The banking industry of the United States has coordinated efforts to oppose the approach of the Office of the Comptroller of the Currency (OCC). This movement aims to challenge the attempts of regulators who want to integrate cryptocurrency companies into the federal banking system.
On December 12, OCC conditionally approved the issuance of national trust company licenses to 5 digital asset companies, including Ripple, Fidelity, Paxos, First National Digital Currency Bank, and BitGo, with the banking regulator emphasizing that these crypto applicants have undergone the same 'rigorous review process' as all national bank license applicants.

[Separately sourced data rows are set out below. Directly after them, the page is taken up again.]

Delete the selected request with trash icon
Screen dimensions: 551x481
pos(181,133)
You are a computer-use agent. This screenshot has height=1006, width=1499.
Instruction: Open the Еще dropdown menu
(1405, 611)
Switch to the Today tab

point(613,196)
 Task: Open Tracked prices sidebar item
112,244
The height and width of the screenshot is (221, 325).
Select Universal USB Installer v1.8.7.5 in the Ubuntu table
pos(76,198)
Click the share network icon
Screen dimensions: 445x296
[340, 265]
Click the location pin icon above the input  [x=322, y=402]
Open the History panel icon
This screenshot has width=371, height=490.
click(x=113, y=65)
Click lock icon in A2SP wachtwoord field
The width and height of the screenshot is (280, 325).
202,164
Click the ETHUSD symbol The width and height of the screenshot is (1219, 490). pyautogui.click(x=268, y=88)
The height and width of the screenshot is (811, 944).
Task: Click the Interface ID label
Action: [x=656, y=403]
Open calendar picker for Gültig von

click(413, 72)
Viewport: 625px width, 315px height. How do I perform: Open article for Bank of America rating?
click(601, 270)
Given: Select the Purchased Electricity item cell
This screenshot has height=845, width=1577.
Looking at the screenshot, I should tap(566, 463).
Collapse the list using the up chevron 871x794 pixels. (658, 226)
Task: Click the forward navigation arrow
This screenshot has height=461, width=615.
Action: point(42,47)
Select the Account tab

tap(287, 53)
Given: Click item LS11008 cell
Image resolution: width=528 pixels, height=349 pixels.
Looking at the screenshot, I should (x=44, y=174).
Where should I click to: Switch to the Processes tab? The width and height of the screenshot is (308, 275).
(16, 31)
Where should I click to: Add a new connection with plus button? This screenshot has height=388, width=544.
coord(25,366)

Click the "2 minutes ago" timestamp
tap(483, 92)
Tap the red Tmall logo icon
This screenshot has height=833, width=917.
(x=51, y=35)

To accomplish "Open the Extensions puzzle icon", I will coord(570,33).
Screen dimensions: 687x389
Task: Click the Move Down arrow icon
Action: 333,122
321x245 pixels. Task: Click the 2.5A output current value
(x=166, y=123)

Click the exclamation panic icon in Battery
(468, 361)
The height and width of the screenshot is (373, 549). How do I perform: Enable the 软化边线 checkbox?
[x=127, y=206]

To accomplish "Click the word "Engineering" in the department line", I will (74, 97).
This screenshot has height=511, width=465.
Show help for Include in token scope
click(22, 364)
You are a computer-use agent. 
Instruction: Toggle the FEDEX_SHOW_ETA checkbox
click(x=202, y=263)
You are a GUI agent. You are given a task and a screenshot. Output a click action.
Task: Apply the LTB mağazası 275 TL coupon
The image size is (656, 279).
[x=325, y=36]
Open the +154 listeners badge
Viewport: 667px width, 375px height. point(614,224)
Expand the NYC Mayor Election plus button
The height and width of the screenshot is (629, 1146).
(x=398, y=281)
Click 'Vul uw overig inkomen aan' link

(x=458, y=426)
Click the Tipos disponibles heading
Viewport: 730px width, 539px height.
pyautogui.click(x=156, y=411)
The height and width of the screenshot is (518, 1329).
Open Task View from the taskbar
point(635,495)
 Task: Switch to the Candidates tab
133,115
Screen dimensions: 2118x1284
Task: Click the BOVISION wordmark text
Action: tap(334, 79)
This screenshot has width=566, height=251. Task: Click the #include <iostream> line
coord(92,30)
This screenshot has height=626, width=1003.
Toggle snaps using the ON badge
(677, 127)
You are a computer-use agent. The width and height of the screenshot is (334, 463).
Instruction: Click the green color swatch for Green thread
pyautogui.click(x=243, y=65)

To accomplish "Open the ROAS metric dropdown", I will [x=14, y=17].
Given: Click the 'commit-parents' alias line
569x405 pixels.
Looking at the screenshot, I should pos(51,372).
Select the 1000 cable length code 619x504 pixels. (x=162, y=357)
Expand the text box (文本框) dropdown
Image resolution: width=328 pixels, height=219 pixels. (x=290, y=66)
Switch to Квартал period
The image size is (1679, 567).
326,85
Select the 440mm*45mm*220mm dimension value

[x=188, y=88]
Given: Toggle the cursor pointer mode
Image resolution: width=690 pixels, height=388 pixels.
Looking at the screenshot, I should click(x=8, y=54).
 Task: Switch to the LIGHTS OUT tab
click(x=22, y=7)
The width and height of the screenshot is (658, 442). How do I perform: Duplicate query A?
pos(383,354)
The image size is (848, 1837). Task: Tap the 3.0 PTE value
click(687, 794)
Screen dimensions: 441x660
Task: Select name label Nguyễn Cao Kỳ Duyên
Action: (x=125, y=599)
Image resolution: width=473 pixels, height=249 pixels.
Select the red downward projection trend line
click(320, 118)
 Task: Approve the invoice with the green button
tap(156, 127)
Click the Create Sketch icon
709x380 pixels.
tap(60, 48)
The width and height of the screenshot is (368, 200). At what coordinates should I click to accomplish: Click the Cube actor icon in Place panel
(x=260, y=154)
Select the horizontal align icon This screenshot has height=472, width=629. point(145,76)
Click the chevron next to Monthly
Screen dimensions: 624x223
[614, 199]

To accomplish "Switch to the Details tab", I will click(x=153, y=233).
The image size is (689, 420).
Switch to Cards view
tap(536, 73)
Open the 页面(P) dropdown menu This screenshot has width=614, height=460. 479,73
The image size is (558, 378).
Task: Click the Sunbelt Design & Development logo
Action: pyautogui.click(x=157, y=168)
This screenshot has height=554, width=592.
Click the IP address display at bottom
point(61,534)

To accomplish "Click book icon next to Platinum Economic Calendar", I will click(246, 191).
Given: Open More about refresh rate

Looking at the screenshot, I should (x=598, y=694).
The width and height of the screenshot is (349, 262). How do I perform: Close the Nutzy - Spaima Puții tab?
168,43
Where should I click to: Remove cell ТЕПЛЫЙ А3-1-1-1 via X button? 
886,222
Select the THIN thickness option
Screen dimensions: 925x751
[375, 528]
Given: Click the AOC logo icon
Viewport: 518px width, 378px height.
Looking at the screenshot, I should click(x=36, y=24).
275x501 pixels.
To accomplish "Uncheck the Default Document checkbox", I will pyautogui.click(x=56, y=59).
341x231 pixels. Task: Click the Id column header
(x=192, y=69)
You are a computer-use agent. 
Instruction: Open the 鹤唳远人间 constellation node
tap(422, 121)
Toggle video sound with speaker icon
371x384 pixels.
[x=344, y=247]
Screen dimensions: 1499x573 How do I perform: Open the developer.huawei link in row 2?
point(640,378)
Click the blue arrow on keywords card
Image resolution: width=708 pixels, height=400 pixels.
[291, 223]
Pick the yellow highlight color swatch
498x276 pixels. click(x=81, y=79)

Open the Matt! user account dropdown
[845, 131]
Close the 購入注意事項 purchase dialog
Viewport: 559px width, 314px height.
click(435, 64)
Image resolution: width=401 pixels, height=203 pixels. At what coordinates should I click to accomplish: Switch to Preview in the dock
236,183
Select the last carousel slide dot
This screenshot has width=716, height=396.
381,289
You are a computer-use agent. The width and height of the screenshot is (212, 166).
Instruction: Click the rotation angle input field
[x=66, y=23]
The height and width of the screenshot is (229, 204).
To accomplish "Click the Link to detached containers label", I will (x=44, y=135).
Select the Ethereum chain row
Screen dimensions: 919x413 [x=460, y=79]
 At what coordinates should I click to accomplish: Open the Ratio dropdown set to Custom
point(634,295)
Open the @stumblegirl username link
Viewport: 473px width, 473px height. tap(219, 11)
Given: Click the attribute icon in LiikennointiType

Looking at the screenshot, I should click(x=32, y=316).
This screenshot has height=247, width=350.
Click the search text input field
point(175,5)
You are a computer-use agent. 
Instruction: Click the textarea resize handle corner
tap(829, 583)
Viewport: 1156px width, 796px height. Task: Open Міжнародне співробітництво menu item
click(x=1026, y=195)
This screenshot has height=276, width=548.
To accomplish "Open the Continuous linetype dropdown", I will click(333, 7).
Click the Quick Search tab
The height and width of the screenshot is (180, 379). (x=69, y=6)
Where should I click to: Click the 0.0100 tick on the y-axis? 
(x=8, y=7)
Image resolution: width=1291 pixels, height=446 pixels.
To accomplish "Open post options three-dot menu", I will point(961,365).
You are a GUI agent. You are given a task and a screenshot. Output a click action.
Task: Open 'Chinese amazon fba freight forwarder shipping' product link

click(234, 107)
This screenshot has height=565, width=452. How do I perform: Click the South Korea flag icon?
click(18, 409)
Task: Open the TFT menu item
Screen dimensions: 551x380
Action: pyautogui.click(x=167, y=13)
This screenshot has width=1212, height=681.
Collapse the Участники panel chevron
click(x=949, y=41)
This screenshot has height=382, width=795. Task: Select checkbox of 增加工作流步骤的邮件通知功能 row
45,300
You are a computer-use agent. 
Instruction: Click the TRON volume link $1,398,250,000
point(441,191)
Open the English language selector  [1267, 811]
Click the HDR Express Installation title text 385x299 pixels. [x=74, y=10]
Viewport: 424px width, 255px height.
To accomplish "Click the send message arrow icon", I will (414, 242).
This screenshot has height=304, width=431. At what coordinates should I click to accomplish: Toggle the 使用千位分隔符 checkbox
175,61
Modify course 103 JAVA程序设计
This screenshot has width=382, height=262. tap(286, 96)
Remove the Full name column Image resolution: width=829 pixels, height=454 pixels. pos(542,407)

The U.S. banking industry is challenging the actions of the OCC.
However, the American Bankers Association (ABA) and the Independent Community Bankers of America (ICBA) believe that OCC's actions create a dual banking system in the United States.
Their main allegation is that fintech and crypto companies are receiving symbolic national bank licenses without the protections of the Federal Deposit Insurance Corp. (FDIC) or complying with the capital and liquidity standards that traditional banks must adhere to.
These groups also argued that such a structure incentivizes what they call regulatory arbitrage at the federal level.
Since when crypto companies receive national licenses, those companies can benefit from the non-enforcement of state regulations for money transmitters while also avoiding many compliance obligations that apply to insured depository institutions.
Rob Nichols, president of the ABA, stated that these approvals 'blur the lines' of the definition of banking, and he also argued that undermining this definition risks diminishing the stability of the licenses themselves.
In his view, extending trust powers to companies that do not act in a traditional fiduciary capacity will create a class of institutions resembling banks in name and scope but lacking equivalent oversight.
At the same time, their concerns extend beyond just competition issues.
The banking group warned that individual consumers may be confused in distinguishing between insured banks and national trust institutions that hold large amounts of uninsured crypto assets.
They see that OCC has not adequately explained how to manage the failures of such institutions, particularly if the institution holds digital assets worth billions of USD that are outside the traditional safety net.
ICBA is calling for a halt to the approval of licenses.
At the same time, ICBA has raised direct questions about the legal authority of OCC in issuing these licenses.
This group has focused criticism on Interpretive Letter No. 1176, which allows trust banks to engage in activities beyond the traditional fiduciary responsibilities, such as holding reserves for stablecoins.
Rebeca Romero Rainey, president of ICBA, described the action as a 'major policy change' that expands the scope of national trust bank licenses beyond their historical purpose.
Rainey further stated that OCC's major policy shift under Interpretive Letter #1176 represents a departure from the roles of traditional trust companies and also contributes to an inconsistent regulatory framework that poses a threat to financial stability. However, the agency must change direction.
The group argues that OCC is allowing non-bank fintech companies to borrow the credibility of the U.S. banking system while these companies are not being regulated to the same full extent as insured deposit institutions.
As a result, both trade associations have called for an immediate pause and rescission of all approvals.
They warned that the current operational framework could create institutions that the OCC 'is not equipped to address systemic issues', which, if a failure occurs, could expose traditional banks and the financial system as a whole to risks.